NVlabs / VILA

VILA - a multi-image visual language model with training, inference and evaluation recipe, deployable from cloud to edge (Jetson Orin and laptops)
Apache License 2.0
972 stars 68 forks source link

Chamfer distance's data source #37

Closed threegold116 closed 2 months ago

threegold116 commented 2 months ago

in the paper “ VILA: On Pre-training for Visual Language Models” 's "The deep embedding alignment hypothesis." part , the Chamfer distance is interesting and useful.

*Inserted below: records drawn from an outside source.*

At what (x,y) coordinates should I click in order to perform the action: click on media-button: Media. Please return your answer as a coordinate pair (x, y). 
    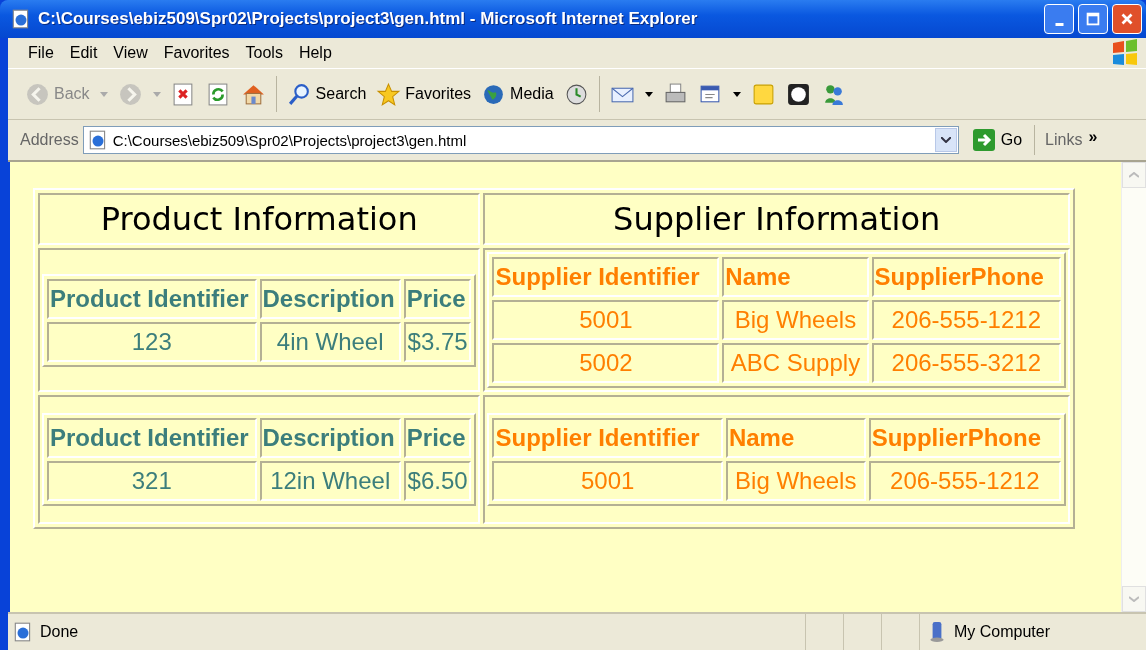
    Looking at the image, I should click on (518, 94).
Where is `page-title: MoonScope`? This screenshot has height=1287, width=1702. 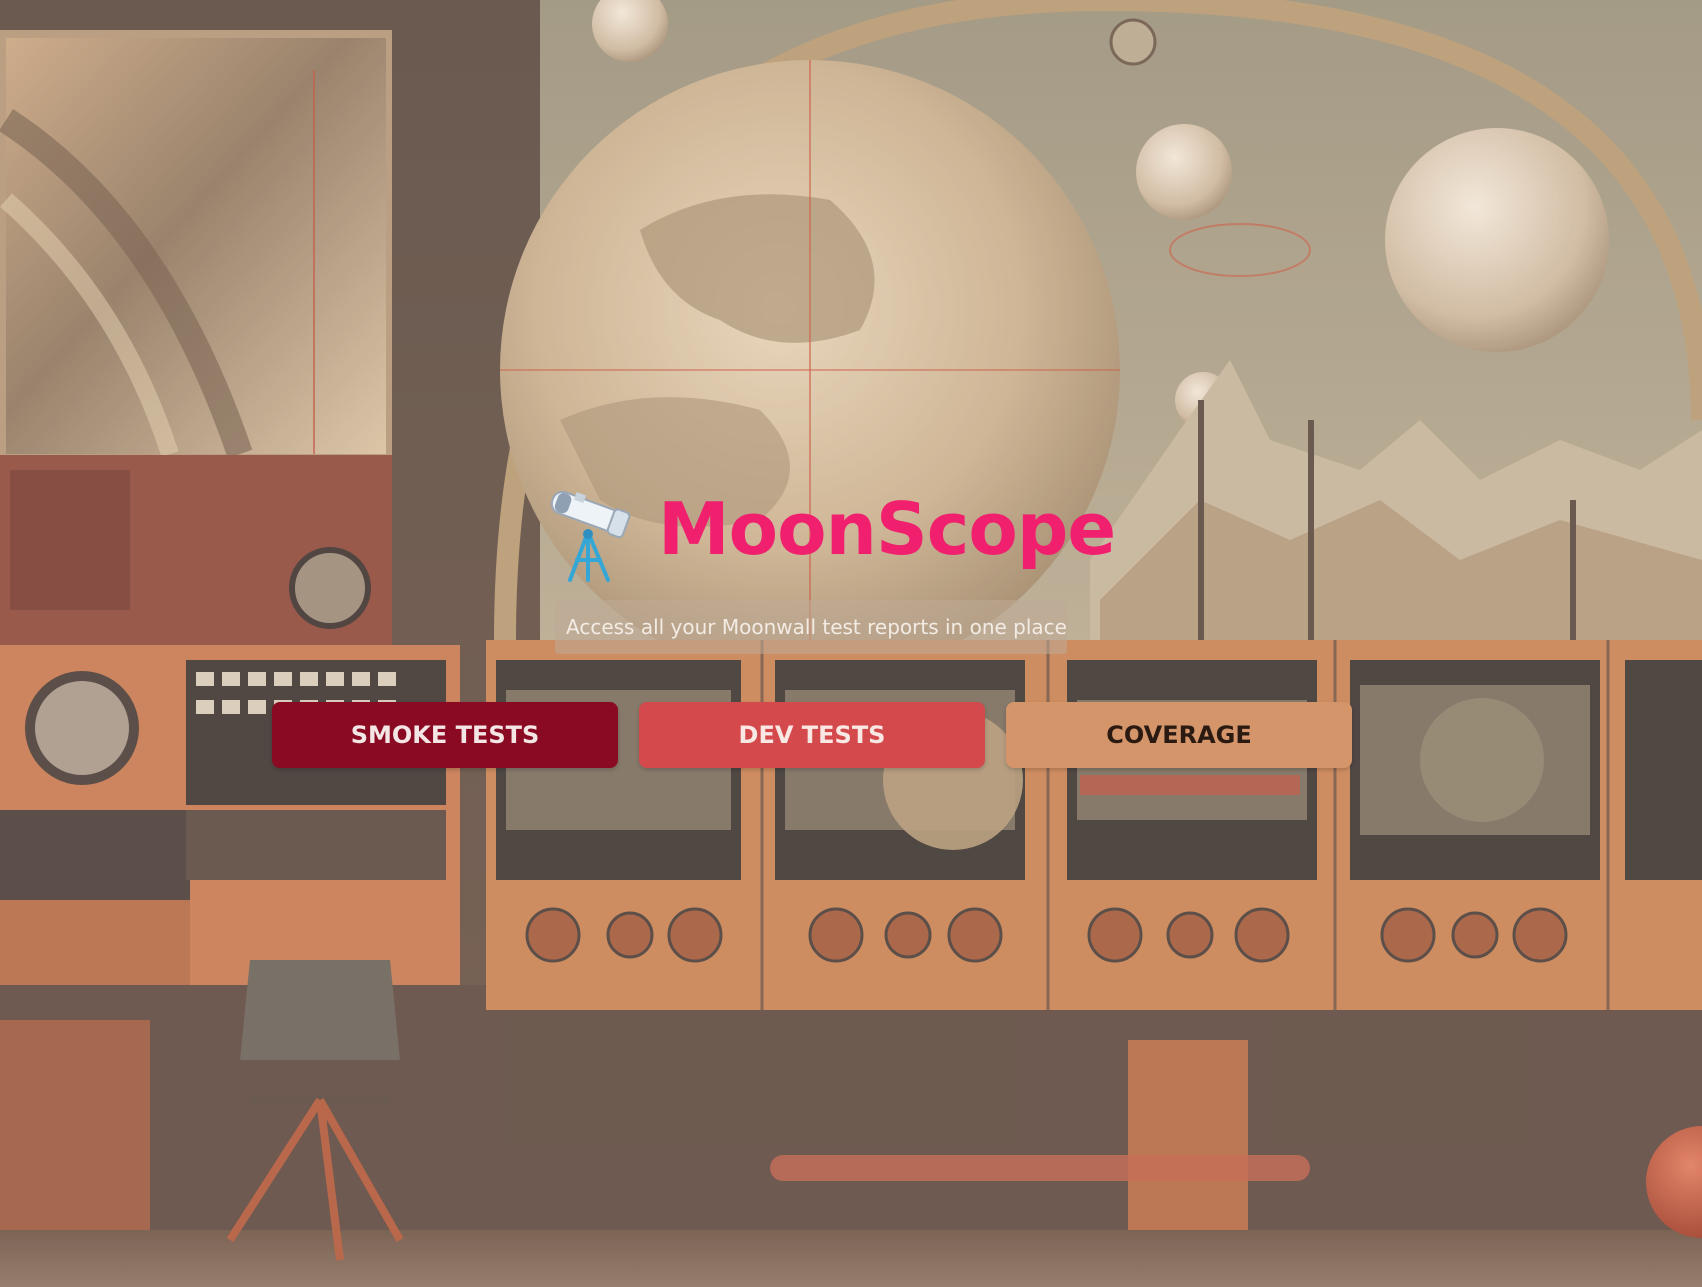
page-title: MoonScope is located at coordinates (887, 529).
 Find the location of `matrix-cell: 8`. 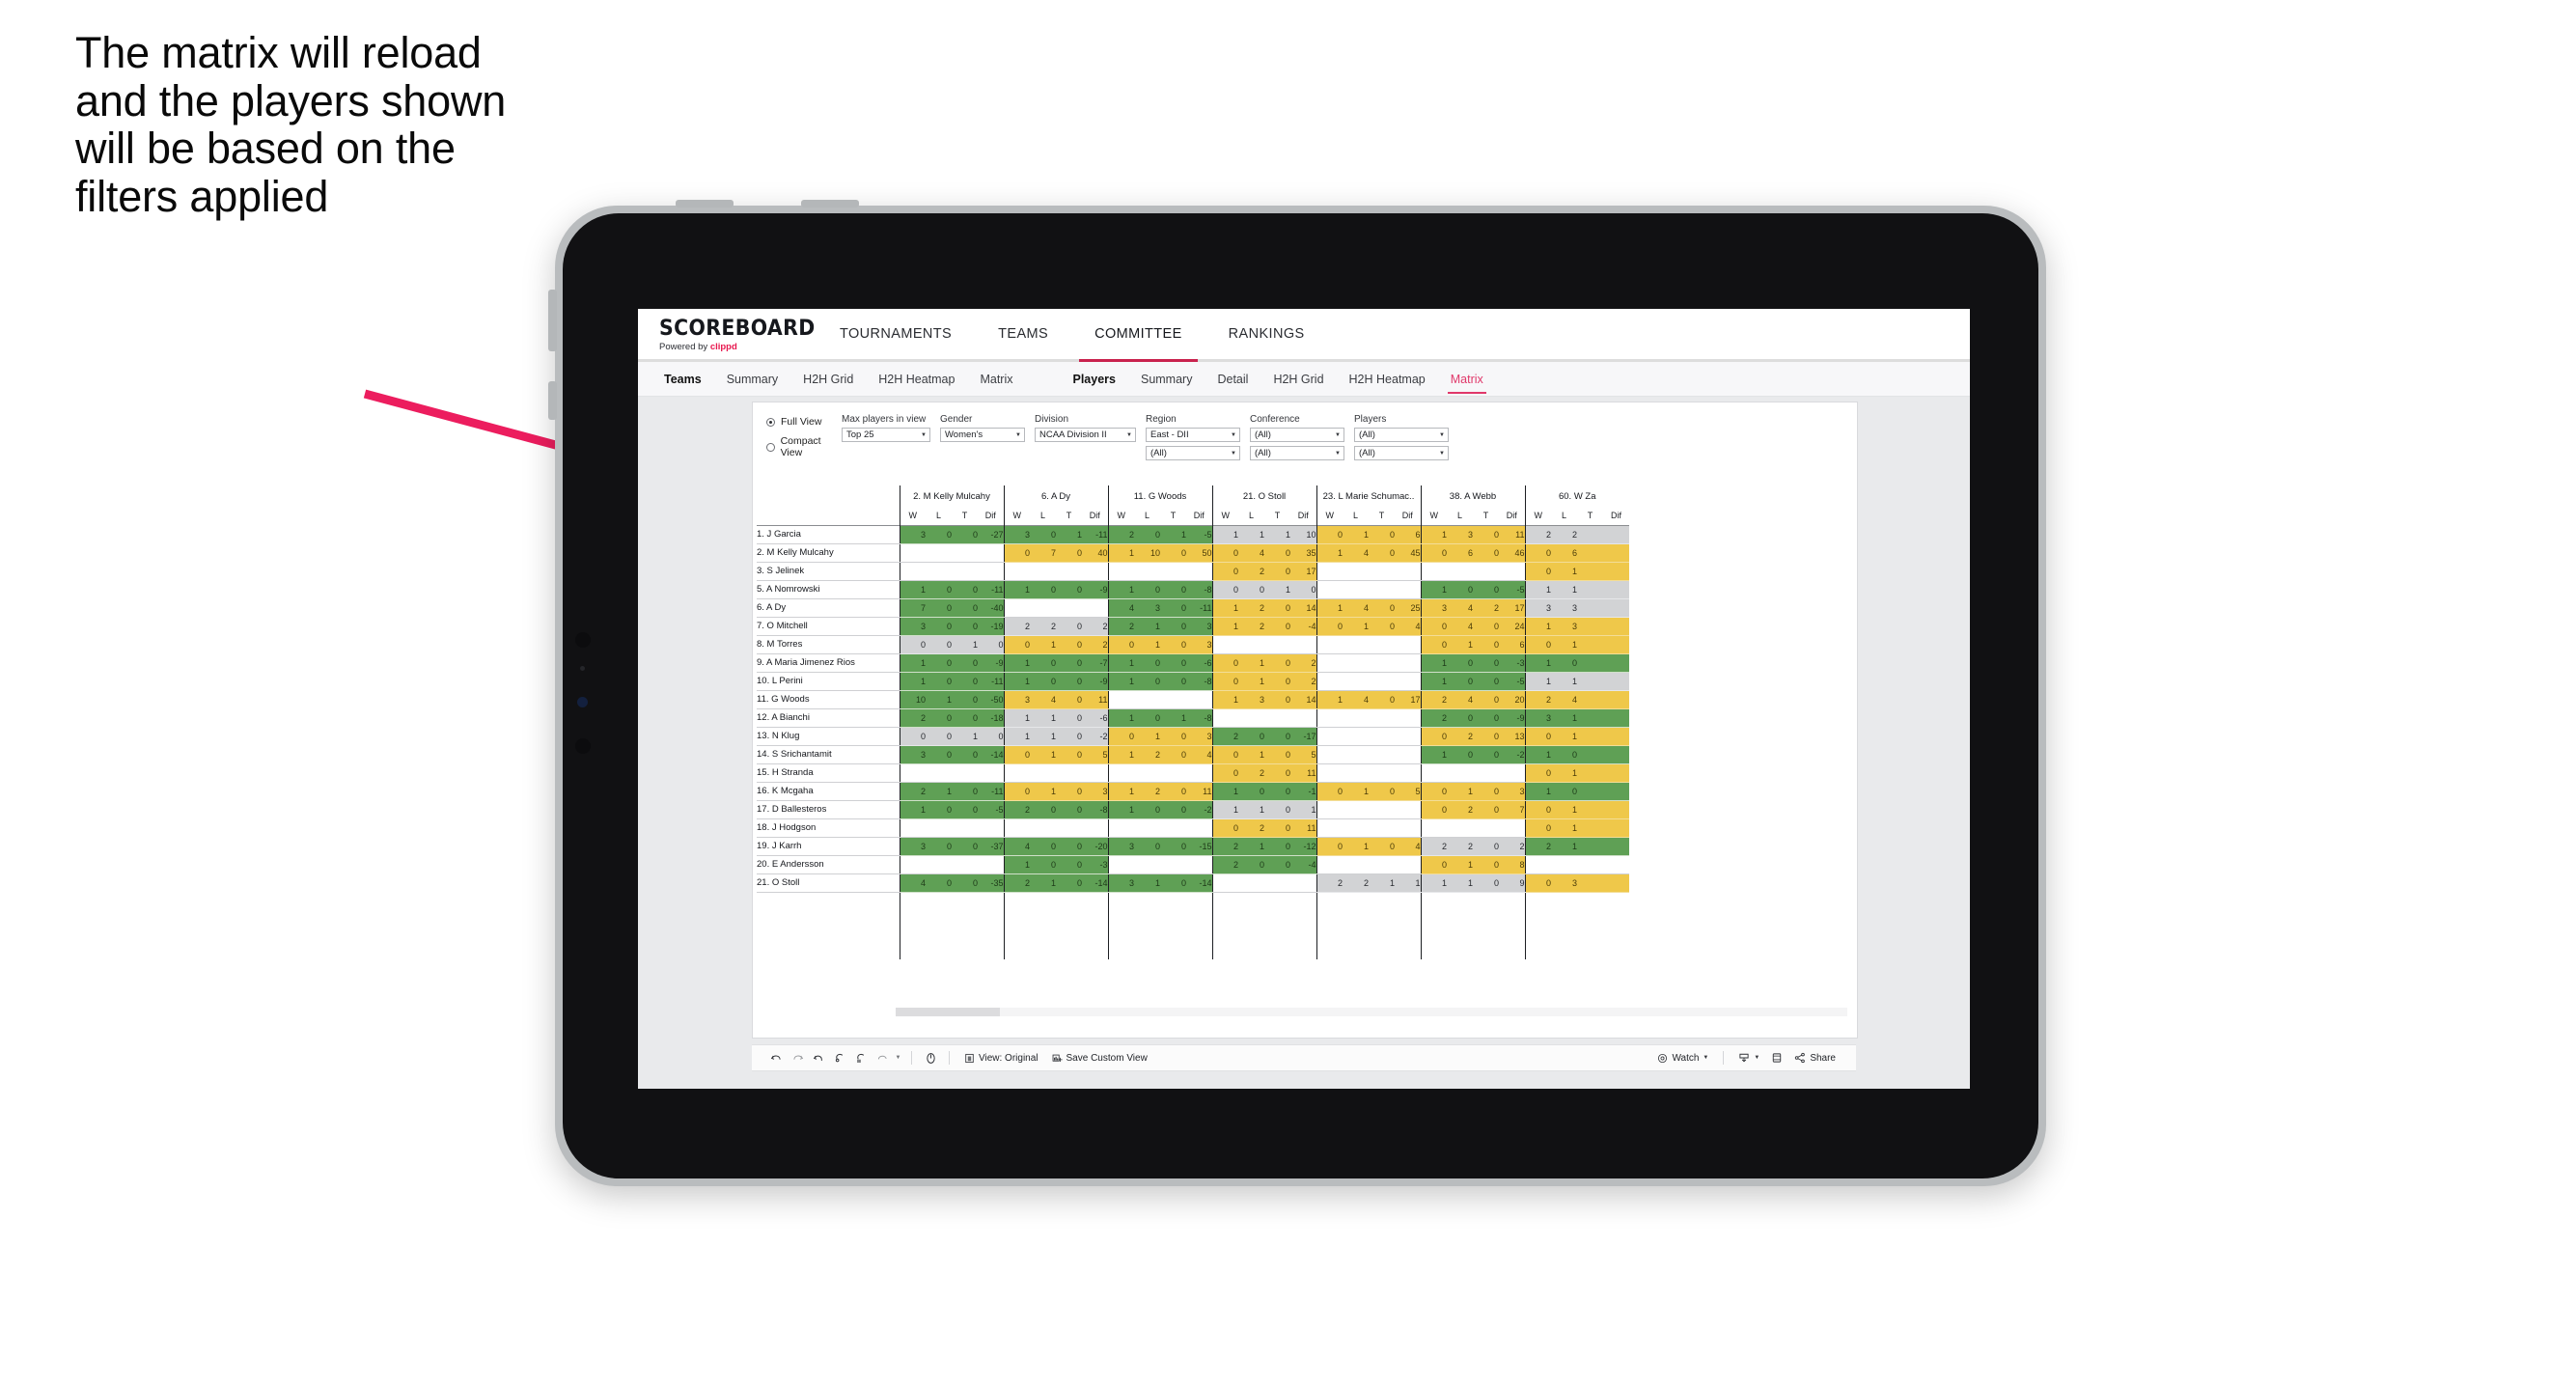

matrix-cell: 8 is located at coordinates (1512, 864).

And I want to konw how it is calculate ? and what is the image source and the text source? Thank you very mcuh!

tonylins commented 2 months ago

Hi, thanks for your interests in our work!

An example code to measure the Shamfer distance (cosine) is:

x = torch.randn(32, 128)  # N, D
y = torch.randn(32, 128)  # N, D
x = x / torch.norm(x, 1, keepdim=True)
y = y / torch.norm(x, 1, keepdim=True)
sim = x @ y.T  # cosine similarity
dist = 0.5 * (sim.amax(1).mean() + sim.amax(0).mean())

We used a hold out set from the training mix to measure the distance.

threegold116 commented 2 months ago

Thank you very much! I understand the process.